Friday, February 19, 2016

Universal Single Payer Healthcare is Possible


And it is easily affordable if you take off your Pentagon colored spectacles and seriously look at how much money is wasted on our Imperial war machine.
Much of our tax money, on both the federal and state levels, is funneled toward activities that are literally killing people. Instead of dismissing "health care for all" as an appealing-but-unachievable dream, we need to talk about how we can shift our overall funding priorities from a framework of death and destruction to one of life and healing.

In mid-February, the Obama administration released its 2017 budget proposal, in which almost $623 billion is allocated to the Pentagon and related spending. The Pentagon alone snags $583 billion, receiving a $2 billion raise over last year, according to a National Priorities Project analysis.

Less than 2 percent of Pentagon funds would go toward "fighting ISIS." (The idea that ISIS can be effectively "fought" is, of course, a highly problematic prospect - but even if you think it can, that's not where your taxes are flowing.)

Plus, the 2017 budget proposal includes a $59 billion Pentagon slush fund, which allows the military to break congressionally set caps on its spending over the course of the year.

These aren't new developments: The Pentagon has long eaten up the majority of our federal discretionary budget - and those funds don't even include treatment for the veterans whose lives have been harmed by this system.

Of course, all this Pentagon money isn't simply sitting idly in government coffers. According to a 2015 Physicians for Social Responsibility report, the "global war on terror" has left 1.3 million dead in Iraq, Pakistan and Afghanistan alone - and that's a conservative estimate.

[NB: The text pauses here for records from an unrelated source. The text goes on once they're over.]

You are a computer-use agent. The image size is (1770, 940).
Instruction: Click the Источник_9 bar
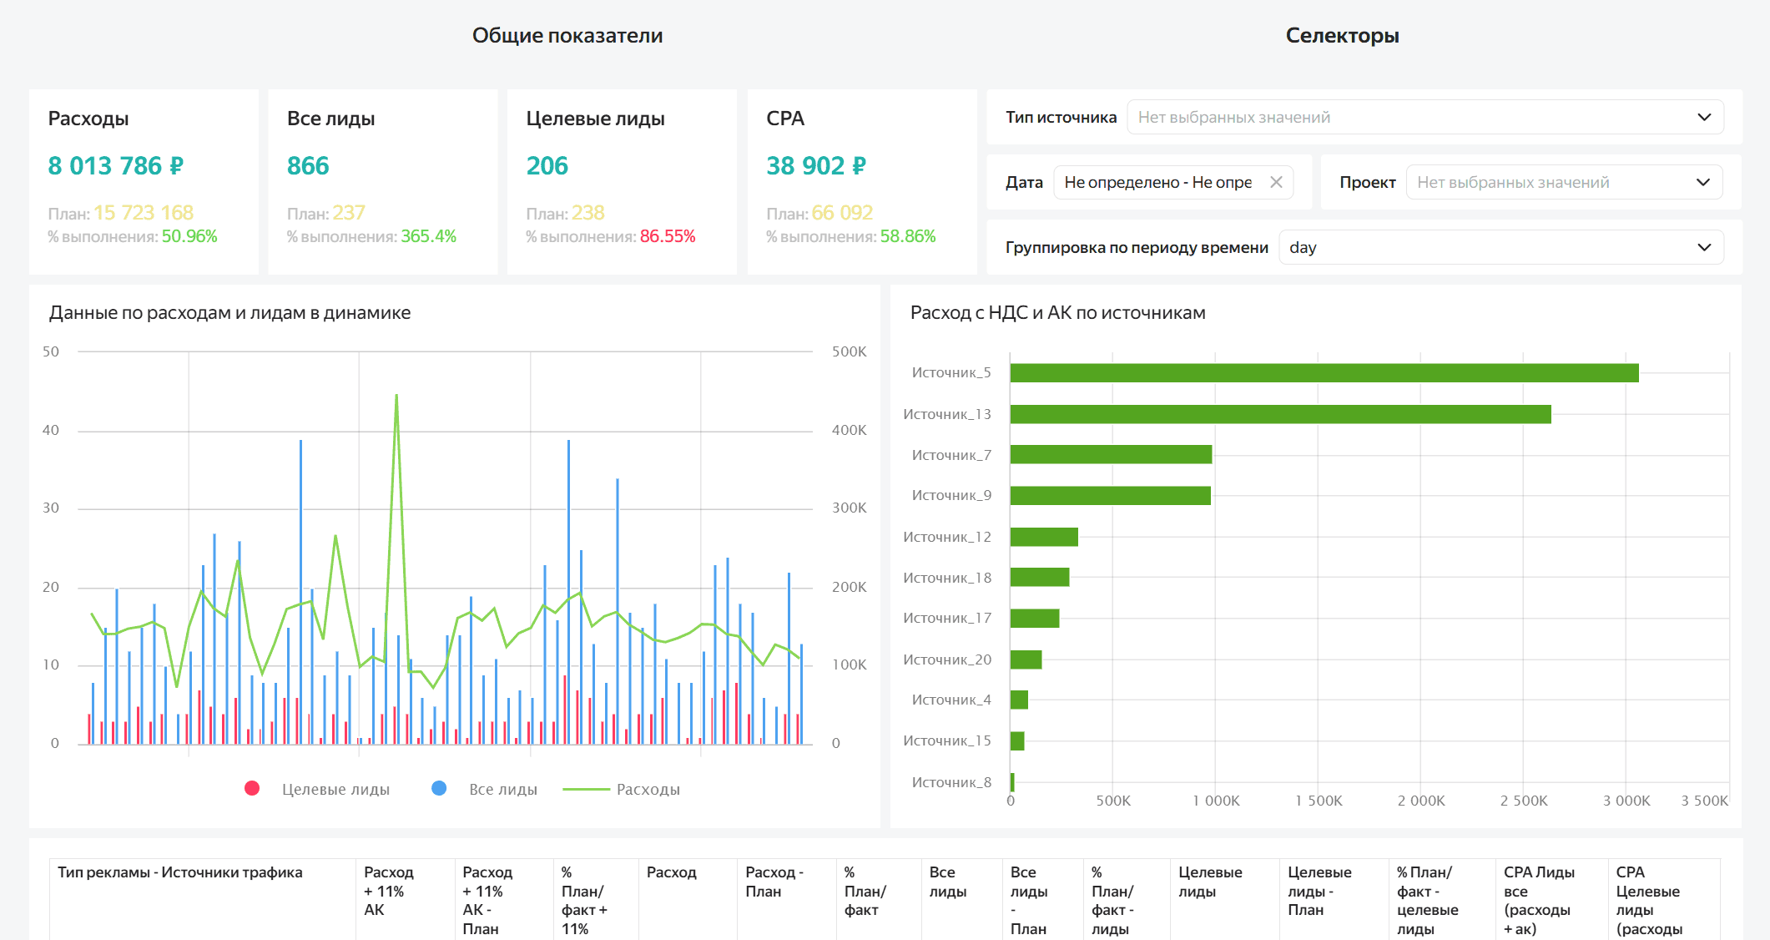point(1110,496)
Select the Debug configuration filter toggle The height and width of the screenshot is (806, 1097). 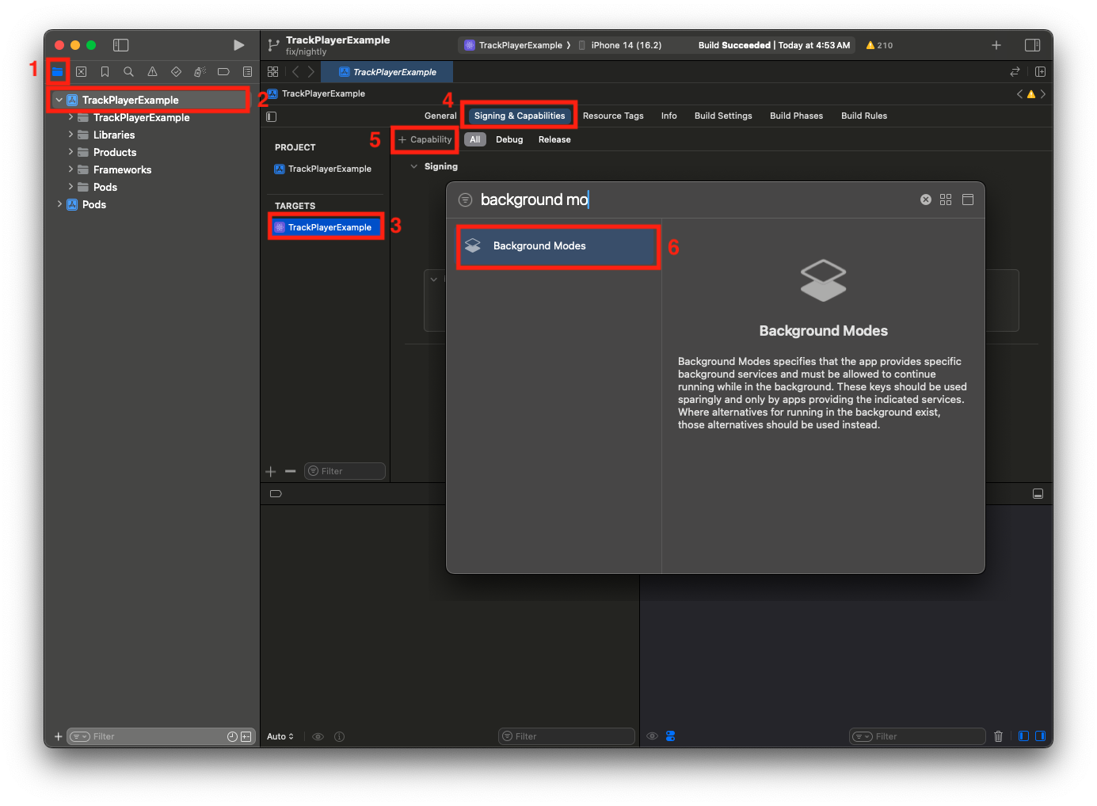[509, 139]
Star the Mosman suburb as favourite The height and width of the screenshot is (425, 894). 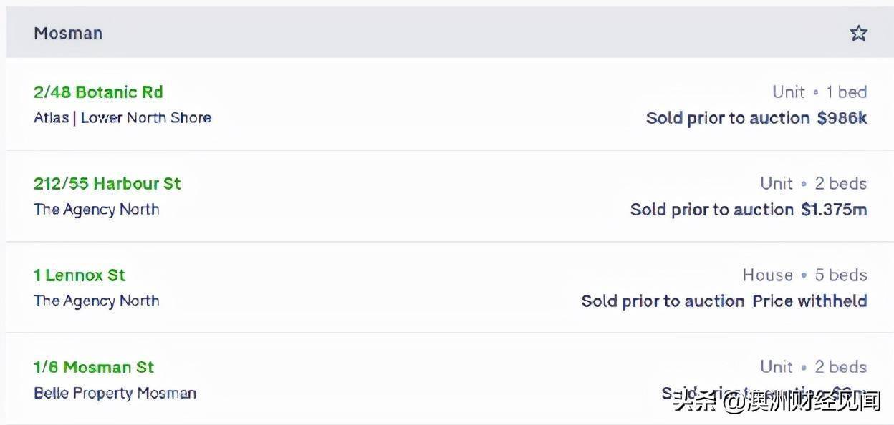[x=858, y=33]
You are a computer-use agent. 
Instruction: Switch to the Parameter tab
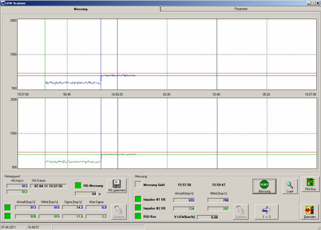240,9
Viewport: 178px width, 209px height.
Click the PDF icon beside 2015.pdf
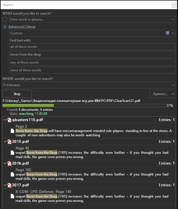[x=9, y=142]
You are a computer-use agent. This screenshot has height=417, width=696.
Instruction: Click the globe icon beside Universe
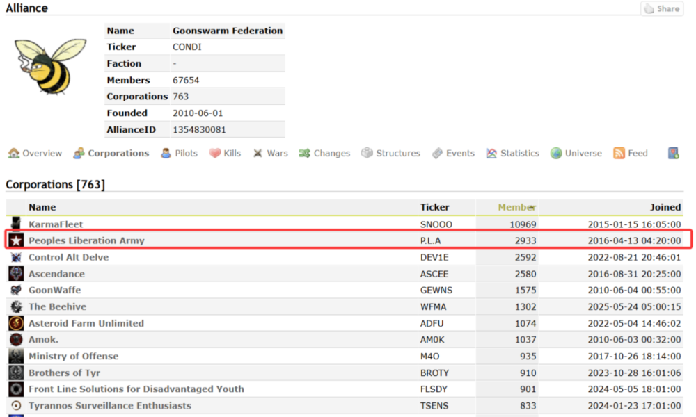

Beyond Pentagon funding, the administration's 2017 budget calls for $19 billion for nuclear weapons and related expenses. In fact, President Obama recently proposed launching a vast nuclear "modernization" process, which would expand the US's arsenal, spending $1 trillion over 30 years. According to an analysis by Stephen Kinzer at The Boston Globe, the proposal would include the development and purchase of "1,000 new missiles with adjustable nuclear capacity, 100 new long-range bombers, and a new fleet of nuclear-armed submarines." Kinzer cites former Secretary of Defense William Perry, who warns that if the expansion plan goes through, international disputes would be "more likely to erupt in nuclear conflict than during the Cold War."
Our military can kill those others 50 ways before Sunday. But those of us being protected by our military better not get sick, or hungry or have trouble with our water systems, there just ain't no money to pay for those problems.